Input data
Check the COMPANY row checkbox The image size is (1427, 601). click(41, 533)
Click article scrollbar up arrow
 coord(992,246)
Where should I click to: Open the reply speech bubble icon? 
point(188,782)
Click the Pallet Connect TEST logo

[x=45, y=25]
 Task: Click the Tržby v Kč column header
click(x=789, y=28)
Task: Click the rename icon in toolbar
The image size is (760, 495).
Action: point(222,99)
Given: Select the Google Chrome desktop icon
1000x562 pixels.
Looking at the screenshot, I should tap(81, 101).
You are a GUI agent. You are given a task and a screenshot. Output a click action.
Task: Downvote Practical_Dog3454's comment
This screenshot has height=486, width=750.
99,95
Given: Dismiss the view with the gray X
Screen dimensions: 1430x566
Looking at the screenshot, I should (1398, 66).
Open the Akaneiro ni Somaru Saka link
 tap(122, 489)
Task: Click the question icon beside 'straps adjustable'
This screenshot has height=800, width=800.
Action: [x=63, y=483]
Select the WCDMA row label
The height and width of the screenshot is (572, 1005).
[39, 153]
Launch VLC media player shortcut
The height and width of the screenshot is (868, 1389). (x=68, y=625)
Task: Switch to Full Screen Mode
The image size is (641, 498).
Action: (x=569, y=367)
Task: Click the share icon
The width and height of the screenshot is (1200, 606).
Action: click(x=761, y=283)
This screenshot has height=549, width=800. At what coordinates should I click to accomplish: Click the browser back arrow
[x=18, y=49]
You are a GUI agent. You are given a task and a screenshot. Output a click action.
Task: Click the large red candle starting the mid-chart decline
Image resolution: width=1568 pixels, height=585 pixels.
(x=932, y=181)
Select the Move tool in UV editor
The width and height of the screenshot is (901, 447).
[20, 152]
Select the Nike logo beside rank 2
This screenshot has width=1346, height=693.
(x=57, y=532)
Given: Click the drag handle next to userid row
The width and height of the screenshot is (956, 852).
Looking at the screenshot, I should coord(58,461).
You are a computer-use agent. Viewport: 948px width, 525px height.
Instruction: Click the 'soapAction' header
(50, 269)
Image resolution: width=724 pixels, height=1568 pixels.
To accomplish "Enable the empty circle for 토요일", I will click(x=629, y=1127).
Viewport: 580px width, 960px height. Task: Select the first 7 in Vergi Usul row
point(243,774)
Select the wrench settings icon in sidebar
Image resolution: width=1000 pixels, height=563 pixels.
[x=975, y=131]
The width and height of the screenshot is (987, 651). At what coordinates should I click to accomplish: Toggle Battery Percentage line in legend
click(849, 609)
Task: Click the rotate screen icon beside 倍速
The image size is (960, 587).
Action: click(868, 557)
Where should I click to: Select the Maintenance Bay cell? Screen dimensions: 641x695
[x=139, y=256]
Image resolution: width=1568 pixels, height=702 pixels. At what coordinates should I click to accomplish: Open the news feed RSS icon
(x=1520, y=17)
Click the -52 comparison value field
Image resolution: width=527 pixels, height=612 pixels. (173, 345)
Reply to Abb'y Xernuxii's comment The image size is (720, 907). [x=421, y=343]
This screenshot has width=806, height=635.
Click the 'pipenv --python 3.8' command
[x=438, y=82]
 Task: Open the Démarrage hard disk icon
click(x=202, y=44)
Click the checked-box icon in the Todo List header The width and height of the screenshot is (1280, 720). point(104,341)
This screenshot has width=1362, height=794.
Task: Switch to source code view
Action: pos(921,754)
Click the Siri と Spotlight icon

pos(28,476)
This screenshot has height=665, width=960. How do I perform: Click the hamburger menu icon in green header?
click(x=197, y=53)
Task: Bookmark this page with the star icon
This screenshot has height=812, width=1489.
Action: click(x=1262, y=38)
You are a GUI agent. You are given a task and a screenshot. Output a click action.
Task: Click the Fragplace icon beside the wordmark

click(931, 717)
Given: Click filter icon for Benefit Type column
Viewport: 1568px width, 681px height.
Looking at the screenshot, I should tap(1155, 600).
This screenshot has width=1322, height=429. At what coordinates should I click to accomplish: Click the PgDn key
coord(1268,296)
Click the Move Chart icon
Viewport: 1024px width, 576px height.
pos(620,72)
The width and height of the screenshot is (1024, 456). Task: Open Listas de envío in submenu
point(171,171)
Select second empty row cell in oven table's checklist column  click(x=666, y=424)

Work item
Reproduce all entries. Keep them exact.

Response below
Check the COMPANY row checkbox The image size is (1427, 601). click(41, 533)
Click article scrollbar up arrow
 coord(992,246)
Where should I click to: Open the reply speech bubble icon? 
point(188,782)
Click the Pallet Connect TEST logo

[x=45, y=25]
 Task: Click the Tržby v Kč column header
click(x=789, y=28)
Task: Click the rename icon in toolbar
The image size is (760, 495).
Action: point(222,99)
Given: Select the Google Chrome desktop icon
1000x562 pixels.
Looking at the screenshot, I should tap(81, 101).
You are a GUI agent. You are given a task and a screenshot. Output a click action.
Task: Downvote Practical_Dog3454's comment
This screenshot has height=486, width=750.
99,95
Given: Dismiss the view with the gray X
Screen dimensions: 1430x566
Looking at the screenshot, I should (1398, 66).
Open the Akaneiro ni Somaru Saka link
 tap(122, 489)
Task: Click the question icon beside 'straps adjustable'
This screenshot has height=800, width=800.
Action: [x=63, y=483]
Select the WCDMA row label
The height and width of the screenshot is (572, 1005).
[39, 153]
Launch VLC media player shortcut
The height and width of the screenshot is (868, 1389). (x=68, y=625)
Task: Switch to Full Screen Mode
The image size is (641, 498).
Action: (x=569, y=367)
Task: Click the share icon
The width and height of the screenshot is (1200, 606).
Action: click(x=761, y=283)
This screenshot has height=549, width=800. At what coordinates should I click to accomplish: Click the browser back arrow
[x=18, y=49]
You are a GUI agent. You are given a task and a screenshot. Output a click action.
Task: Click the large red candle starting the mid-chart decline
Image resolution: width=1568 pixels, height=585 pixels.
(x=932, y=181)
Select the Move tool in UV editor
The width and height of the screenshot is (901, 447).
[20, 152]
Select the Nike logo beside rank 2
This screenshot has width=1346, height=693.
(x=57, y=532)
Given: Click the drag handle next to userid row
The width and height of the screenshot is (956, 852).
Looking at the screenshot, I should coord(58,461).
You are a computer-use agent. Viewport: 948px width, 525px height.
Instruction: Click the 'soapAction' header
(50, 269)
Image resolution: width=724 pixels, height=1568 pixels.
To accomplish "Enable the empty circle for 토요일", I will click(x=629, y=1127).
Viewport: 580px width, 960px height. Task: Select the first 7 in Vergi Usul row
point(243,774)
Select the wrench settings icon in sidebar
Image resolution: width=1000 pixels, height=563 pixels.
[x=975, y=131]
The width and height of the screenshot is (987, 651). At what coordinates should I click to accomplish: Toggle Battery Percentage line in legend
click(849, 609)
Task: Click the rotate screen icon beside 倍速
The image size is (960, 587).
Action: click(868, 557)
Where should I click to: Select the Maintenance Bay cell? Screen dimensions: 641x695
[x=139, y=256]
Image resolution: width=1568 pixels, height=702 pixels. At what coordinates should I click to accomplish: Open the news feed RSS icon
(x=1520, y=17)
Click the -52 comparison value field
Image resolution: width=527 pixels, height=612 pixels. (173, 345)
Reply to Abb'y Xernuxii's comment The image size is (720, 907). [x=421, y=343]
This screenshot has width=806, height=635.
Click the 'pipenv --python 3.8' command
[x=438, y=82]
 Task: Open the Démarrage hard disk icon
click(x=202, y=44)
Click the checked-box icon in the Todo List header The width and height of the screenshot is (1280, 720). point(104,341)
This screenshot has width=1362, height=794.
Task: Switch to source code view
Action: pos(921,754)
Click the Siri と Spotlight icon

pos(28,476)
This screenshot has height=665, width=960. How do I perform: Click the hamburger menu icon in green header?
click(x=197, y=53)
Task: Bookmark this page with the star icon
This screenshot has height=812, width=1489.
Action: click(x=1262, y=38)
You are a GUI agent. You are given a task and a screenshot. Output a click action.
Task: Click the Fragplace icon beside the wordmark

click(931, 717)
Given: Click filter icon for Benefit Type column
Viewport: 1568px width, 681px height.
Looking at the screenshot, I should tap(1155, 600).
This screenshot has width=1322, height=429. At what coordinates should I click to accomplish: Click the PgDn key
coord(1268,296)
Click the Move Chart icon
Viewport: 1024px width, 576px height.
pos(620,72)
The width and height of the screenshot is (1024, 456). Task: Open Listas de envío in submenu
point(171,171)
Select second empty row cell in oven table's checklist column  click(x=666, y=424)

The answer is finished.